**COMPLETE THE FOLLOWING:**
1. List the three services at the Louisiana accounting firm that the article on credential stuffing below says were compromised.
2. According to the credential stuffing article below, how many user accounts did the attackers take in the 2013 Adobe breach?
3. Write the next few paragraphs of the credential stuffing article below, picking up after its final sentence.

Credential Stuffing and Reused Passwords
The Adobe breach leaked 153 million passwords. Yours was probably in there.
Last updated: March 20, 2026
In 2013, Adobe's systems were breached. The attackers made off with 153 million user accounts—email addresses, usernames, and encrypted passwords. The problem: most people used the same password across multiple sites.
Three years later, a Louisiana accounting firm woke up to find their QuickBooks, Dropbox, and Google Workspace compromised. The attacker had found the firm's email address in the Adobe breach, tried the same email with the same password on dozens of services, and got lucky on Google Workspace. From there, they reset passwords on everything else, enabled OAuth apps, and had a field day.
This is credential stuffing. And it's one of the most common ways small businesses get hit—not because of sophisticated hacking, but because people reuse passwords.
How credential stuffing actually works
Attackers don't guess your password. They buy lists of stolen credentials from previous data breaches—email and password pairs that number in the billions across sites like LinkedIn, Adobe, LinkedIn, Yahoo, and countless others. These lists are cheap, organized, and searchable.

**RECORDS SHOWN:**
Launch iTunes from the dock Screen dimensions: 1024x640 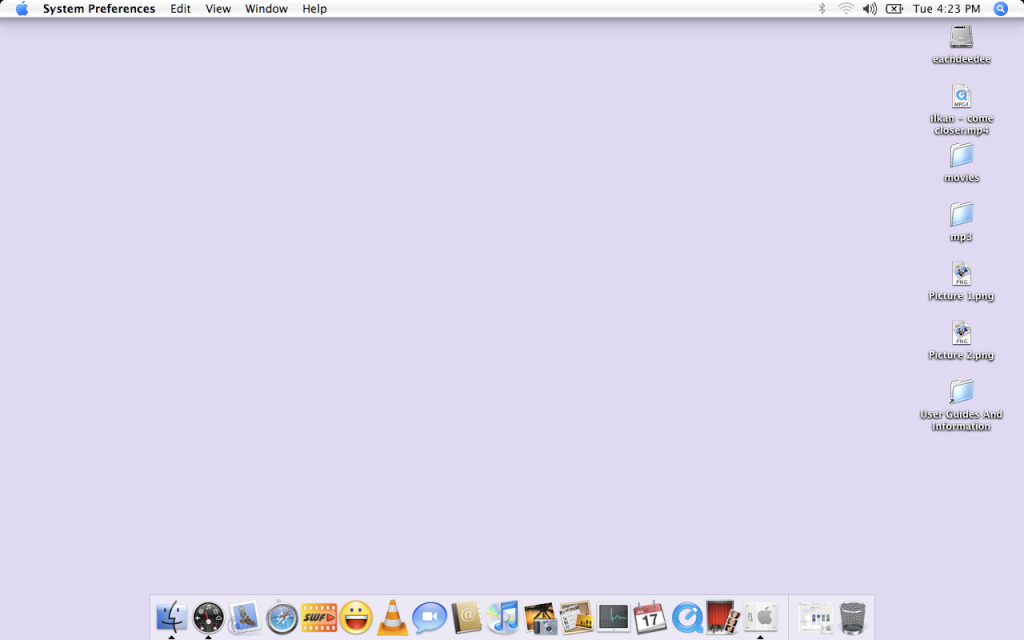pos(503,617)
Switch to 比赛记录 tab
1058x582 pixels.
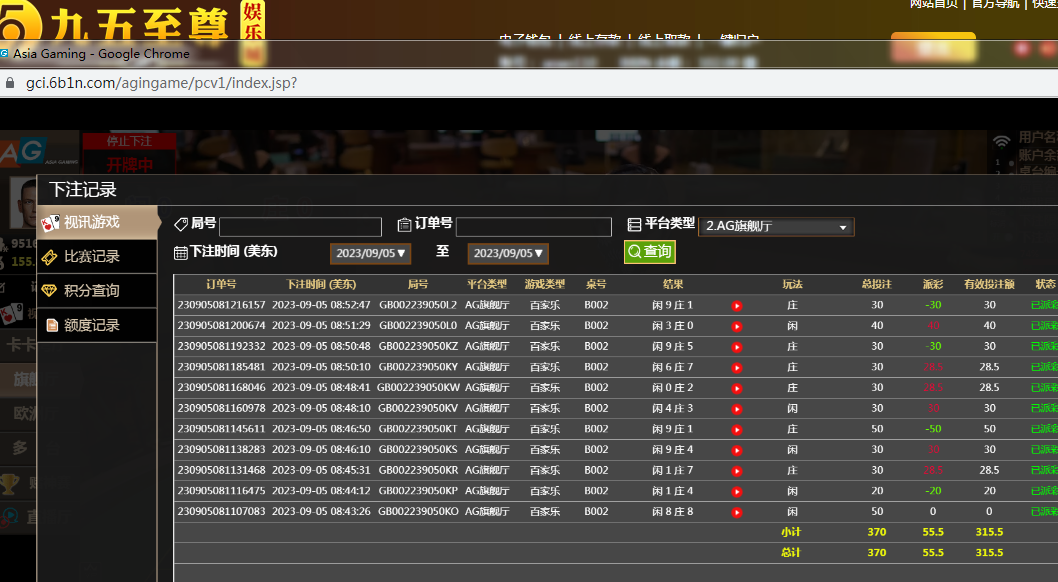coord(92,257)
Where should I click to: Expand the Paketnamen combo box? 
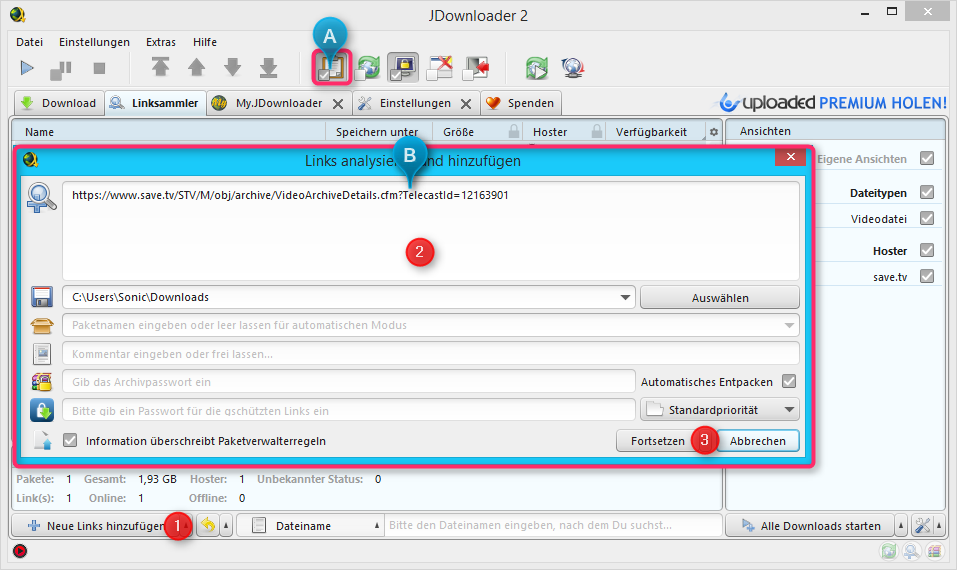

**ANSWERS BY TASK:**
1. QuickBooks, Dropbox, Google Workspace

2. 153 million user accounts.

3.
Then they run automated tools that try those email/password combinations across hundreds of websites simultaneously. Banking sites, cloud services, email providers, accounting software, VPNs—anything with a login form.
If you reused your Adobe password from 2013 on your business email in 2016, that password is probably still out there, waiting for someone to try it.
Why it works: Roughly 65% of people reuse passwords across multiple sites. For a small business where everyone uses the same handful of passwords, one breach anywhere becomes a breach of everything.
What can go wrong
Account takeover: If an attacker gets into your business email, they can reset passwords on other services, access cloud storage, and impersonate you to vendors and clients.
Financial fraud: Access to your accounting software, banking portal, or payment processor lets attackers redirect payments, change account details, or drain funds.
Ransomware delivery: Many ransomware attacks start with an attacker using compromised credentials to access your network, then moving laterally until they find what they need.
Client data exposure: If you store client information in any cloud service, a compromised account can expose that data and create liability.
The cascade effect: One reused password at one employee becomes an attacker walking through your entire digital business.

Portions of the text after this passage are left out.